2. Description of the Prior Art
The advantages of high density integrated circuit technology were initially unavailable for use in designs that had low production runs. The initial engineering costs of a fully custom chip were too much to amortize over low volumes of devices. Huge manufacturing batches of thousands and tens of thousands of chips sharing one design were needed to realize scales of economies that are the hallmark of modern semiconductor processing.
The introduction of application specific integrated circuits (ASICs) and gate arrays lowered the number of devices a single design had to produce to be economical. This was accomplished by standardizing cells of transistors and logic gates and constraining users to define the required interconnections necessary to realize the desired functionality. Schematic capture and Boolean algebra software front-ends have emerged to make the placement and routing easier for a user to specify and whole functions, such as shift registers, UARTs, and CPUs are now available as cell libraries for use in a user's automatic placement and routing of a custom design.
Zvi Orbach, et al., describe in U.S. Pat. No. 4,875,971, issued Oct. 24, 1989, a technique for production of customized integrated circuits from finished blanks where portions of the metal conductors are removed at a plurality of metal layers in the finished blank using a single mask. Metal I and metal II layers are generally arranged in mutually perpendicular orientation so as to define a grid. Vias interconnect the metal layers and contact layer, and an insulating layer separates them all. A passivation layer is formed over the metal II layer. The metal I and metal II layers are such that they are always exposed for etching at locations where removal thereof may be desired. For customization, a photoresist layer is deposited over the passivation layer such that an application specific mask may be used to expose the photoresist layer. The application specific mask defines locations at which metal is to be removed from either the metal I layer or the metal II layer.
Zvi Orbach describes in U.S. Pat. No. 4,924,287, issued May 8, 1990, an integrated circuit including transistors and fusible links interconnecting the transistors such that selective fusing of the links can define an electronic function. Groups of transistors and links are definable into cells which include logic functions (e.g. gates, flip-flops and registers) and analog functions (e.g. op-amps and analog switches). The fusible links are expressly not electrically programmable, but rather are cut by an apparatus that scans the surface of the device and directs on the surface "a source of fusing energy." This energy would typically be a laser beam energetic enough to cut through the metal.
Zvi Orbach, et al., describe in U.S. Pat. No. 4,933,738, issued Jun. 12, 1990, a selectably customizable semiconductor device having first and second metal layers disposed in two different planes and include elongated strips with conductive branches. Metal I is formed into strips that lie in an "east-west" orientation and metal II is formed into strips that lie orthogonal to metal I strips in a "north-south" orientation. A sharing of vias is possible and an advantage of enhanced compactness is claimed thereby. Fuse links for device customization are provided on branch strips.
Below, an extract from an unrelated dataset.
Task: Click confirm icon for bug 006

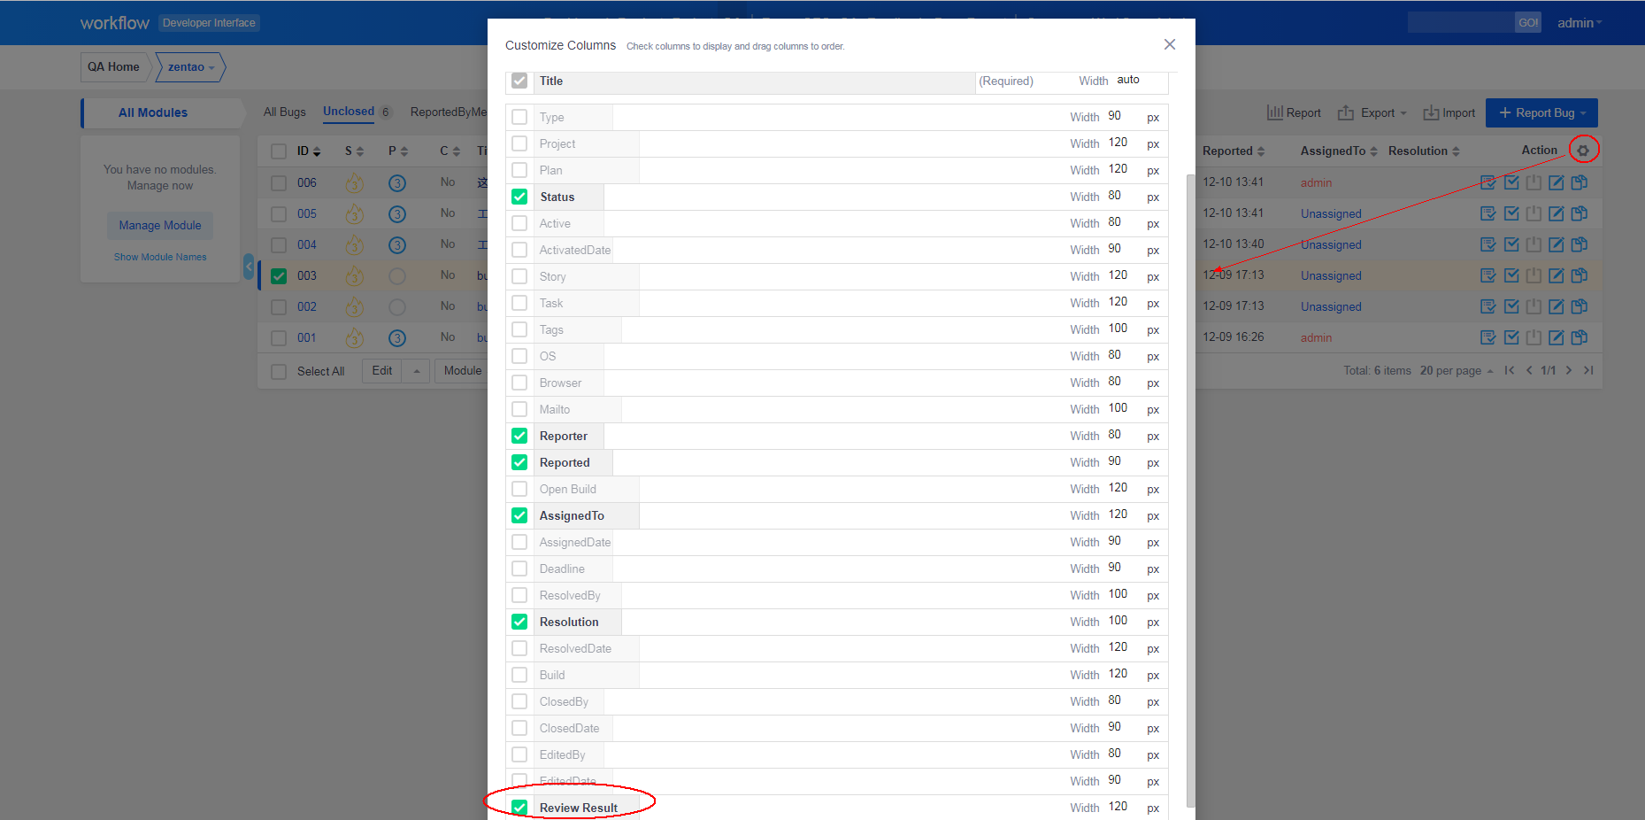Action: [x=1488, y=182]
Zvi Orbach, et al., describe in U.S. Pat. No. 4,960,729, issued Oct. 2, 1990, a technique for providing radiation formable conductive link (antifuse) in an integrated circuit. Aluminum and amorphous silicon form the basic antifuse link. A laser radiation diffuses the aluminum into the amorphous silicon forming a highly conductive aluminum doped silicon bridge. Antifuse links act as vias between metal I and metal II layers and therefore can be programmed to configure various circuit functions.
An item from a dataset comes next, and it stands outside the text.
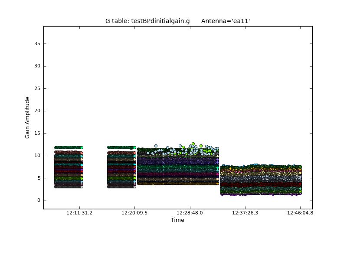Click the 12:37:26.3 time tick label

click(245, 213)
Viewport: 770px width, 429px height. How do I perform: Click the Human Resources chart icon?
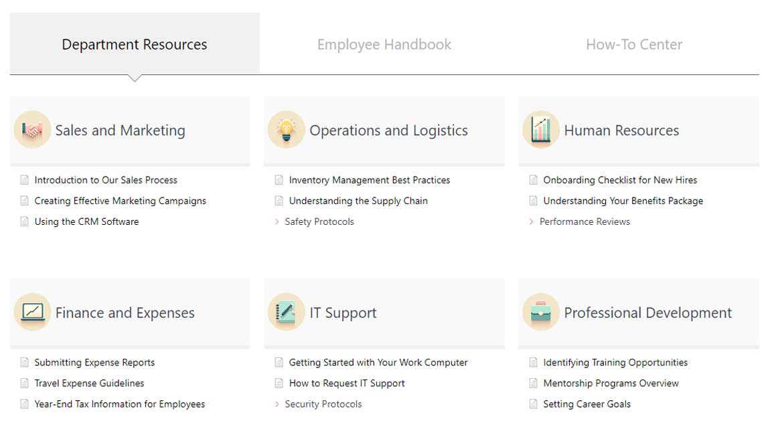540,130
Zvi Orbach, et al., describe in U.S. Pat. No. 5,049,969, issued Sep. 17, 1991, a selectably customizable semiconductor device including a first and second metal layers disposed in parallel planes. Each metal layer comprises elongated strips orthogonal to one another in their respective planes. Fusible conductive bridges join adjacent pairs of strips in one plane. Branch strips connect one of the fusible conductive bridges at locations intermediate to first and second fusible links. Laser cutting is employed to etch some of the fusible links. All of the fusible links are formed on the second metal layer. As such, no holes in the insulating layer are used such that personalization of a device does not require a change in the fabrication process.
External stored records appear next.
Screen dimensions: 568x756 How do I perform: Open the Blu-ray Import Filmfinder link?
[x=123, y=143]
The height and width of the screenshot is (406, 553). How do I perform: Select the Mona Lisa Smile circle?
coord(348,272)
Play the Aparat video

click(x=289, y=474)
Zvi Orbach, et al., describe in U.S. Pat. No. 5,111,273, issued May 5, 1992, an integrated circuit that has an insulation layer disposed over a collection of semiconductor elements, such as transistors formed on a silicon substrate, with discrete apertures overlying fusible links. Predetermined combinations of the fusible links are fused to produce particular functions from the combinations of the semiconductor elements. The fusible links include a first group that make connections between individual semiconductor elements to define functional groups, and a second group that provide a plurality of connections among the functional groups. The fusible links are fused by "application of energy locally to the links themselves . . . ". A Florod Corporation laser cutter is described in one example. No electrical connections are provided for fusing, which "greatly simplifies the design and increases the circuit carrying capacity of integrated circuits."